Consultoria AI Native para Energia e Utilities · Telemetria, Billing, Field Service
Telemetria, billing, integrações regulatórias e field service
O que escutamos antes de cada frente em Energia & Utilities
Telemetria de medição inteligente chega em volume, mas fragmentada entre sistemas de leitura, billing e atendimento que não foram desenhados para conversar entre si. Cada relatório regulatório novo da ANEEL exige garimpar dado de três ou quatro fontes diferentes, com risco real de inconsistência entre o que foi reportado e o que de fato aconteceu na rede.
Billing em utilities é complexo por natureza; tarifa variável, bandeira tarifária, subsídio, e regra que muda com frequência regulatória. Sistema de billing legado, construído para uma realidade tarifária mais simples, vira gargalo cada vez que a regulação evolui e exige nova lógica de cálculo.
Field service; equipe de campo lidando com manutenção de rede, troca de medidor, atendimento a ocorrência; opera com visibilidade limitada do que está acontecendo em tempo real, porque a integração entre sistema de campo e central de operação é manual ou inexistente na maior parte das concessionárias.
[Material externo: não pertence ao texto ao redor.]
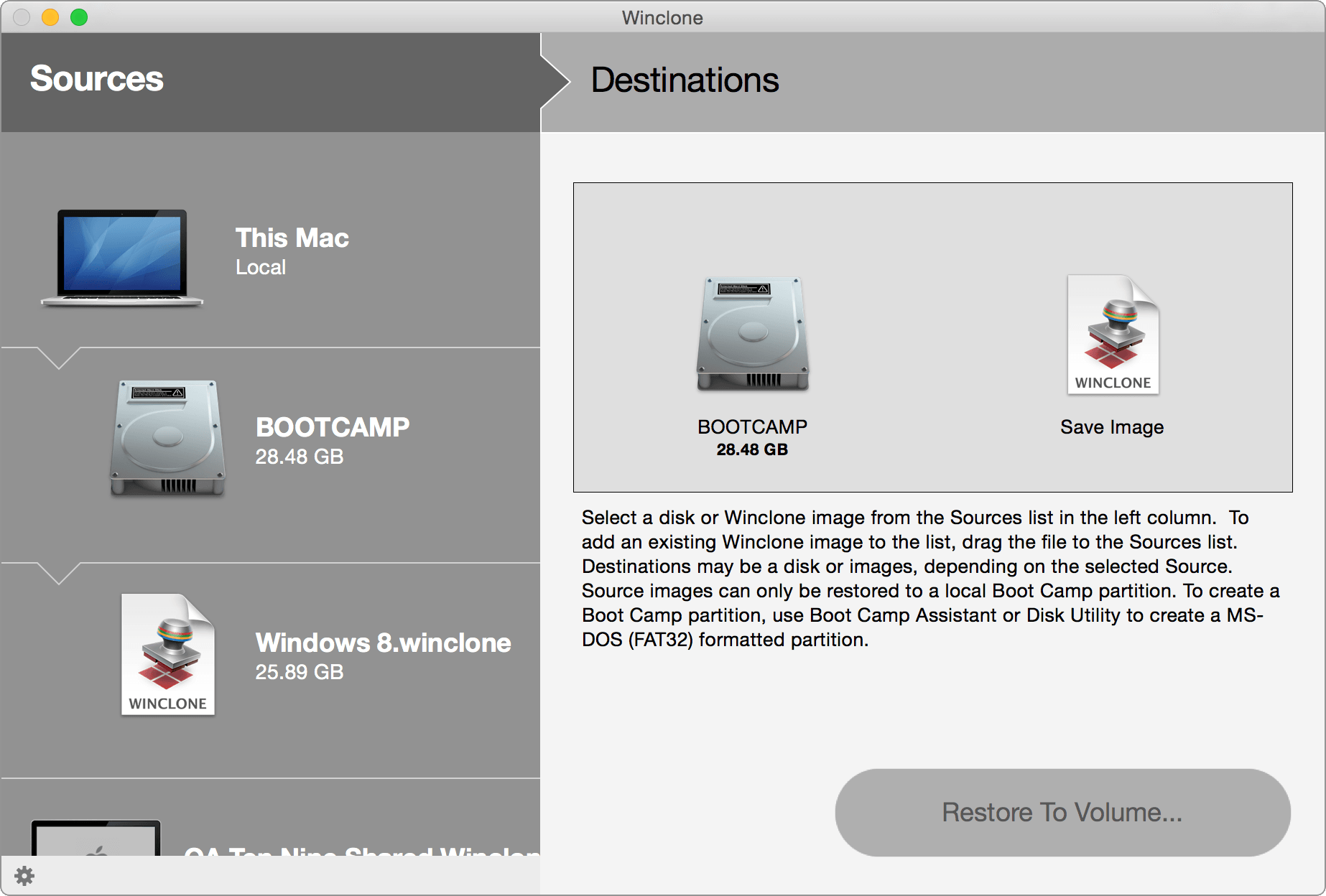Minimize the Winclone window with yellow button
1326x896 pixels.
[50, 17]
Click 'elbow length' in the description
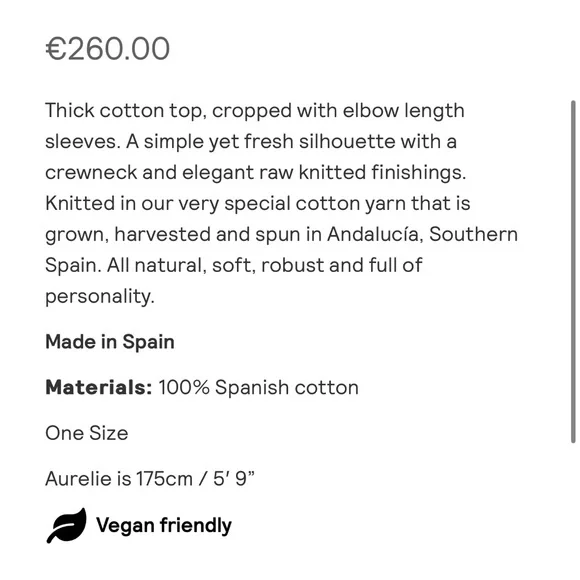The height and width of the screenshot is (580, 580). [403, 111]
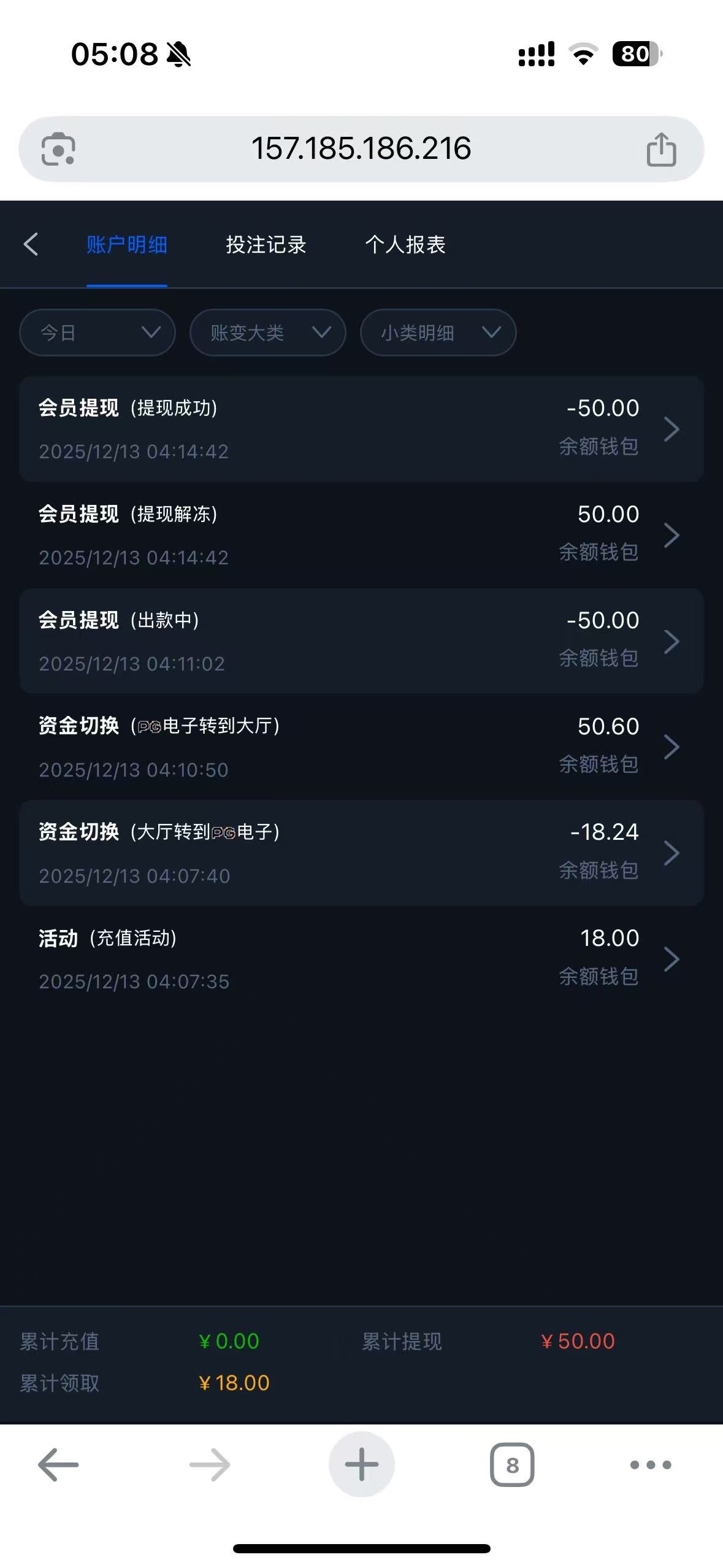
Task: Open the tab switcher showing 8 tabs
Action: tap(512, 1464)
O método aplicado a Energia & Utilities
A AUMI aplica o mesmo padrão de integração corporativa em escala que sustenta operação bancária e logística, adaptado para o ritmo de telemetria e billing de energia. Cada integração de medição nasce com validação de schema e reconciliação automática entre leitura e billing, reduzindo divergência que hoje só aparece na fatura do consumidor final. Agentes especializados cuidam de geração de relatório regulatório, monitoramento de rede e suporte a field service em paralelo, com orquestrador sênior revisando qualquer mudança de regra tarifária antes de entrar em produção; billing errado não é bug menor, é problema regulatório e de confiança do consumidor. A arquitetura roda em ambiente cloud, mas pode ser dimensionada para requisito regulatório específico de soberania de dado quando a concessionária exige.
Capacidades técnicas neste setor
Onde já operamos em Energia & Utilities
Uma concessionária de energia enfrentava divergência recorrente entre leitura de medidor inteligente e valor cobrado em fatura; problema que gerava reclamação de consumidor e retrabalho de atendimento, além de risco de questionamento regulatório sobre a precisão do billing. A causa raiz estava na integração fragmentada entre o sistema de telemetria, o motor de cálculo tarifário e o sistema de faturamento, construídos em momentos diferentes sem arquitetura unificada. A AUMI mapeou o fluxo completo de dado desde a leitura do medidor até a geração da fatura, identificando pontos de perda e inconsistência de dado entre as etapas. A reconstrução da camada de integração incluiu validação automática de leitura antes do cálculo tarifário e reconciliação contínua entre consumo registrado e valor faturado, com alerta imediato quando divergência ultrapassava limite aceitável. Relatórios regulatórios passaram a ser gerados automaticamente com dado validado, eliminando o processo manual de consolidação que consumia dias de trabalho a cada ciclo. O resultado foi redução significativa de reclamação relacionada a divergência de fatura e um processo de entrega regulatória que passou de reativo e manual para automatizado e auditável.
Dúvidas comuns sobre Energia & Utilities
Como vocês lidam com mudança frequente de regra tarifária?
O motor de cálculo é construído para permitir atualização de lógica sem reescrever o sistema inteiro; mudança de bandeira ou subsídio vira ajuste de configuração revisado por humano, não projeto novo.
Dado de consumo do consumidor fica seguro?
Sim. Ambiente isolado por cliente com controle de acesso rigoroso; para concessionárias com exigência de soberania de dado, oferecemos stack auto-hospedado completo.
Field service integrado exige trocar o sistema de campo atual?
Não necessariamente. Priorizamos integração com o que já existe; troca de sistema só entra em discussão se a arquitetura atual for tecnicamente inviável de conectar.
Relatório regulatório automatizado reduz mesmo o tempo de entrega?
Sim; de processo manual de consolidação que levava dias para geração automatizada com dado já validado, restando apenas revisão final antes do envio.
Quanto tempo leva a primeira integração de telemetria em produção?
14 a 21 dias no plano START para a frente completa; o plano SPRINT resolve auditoria e correção pontual de uma integração específica em 7 dias.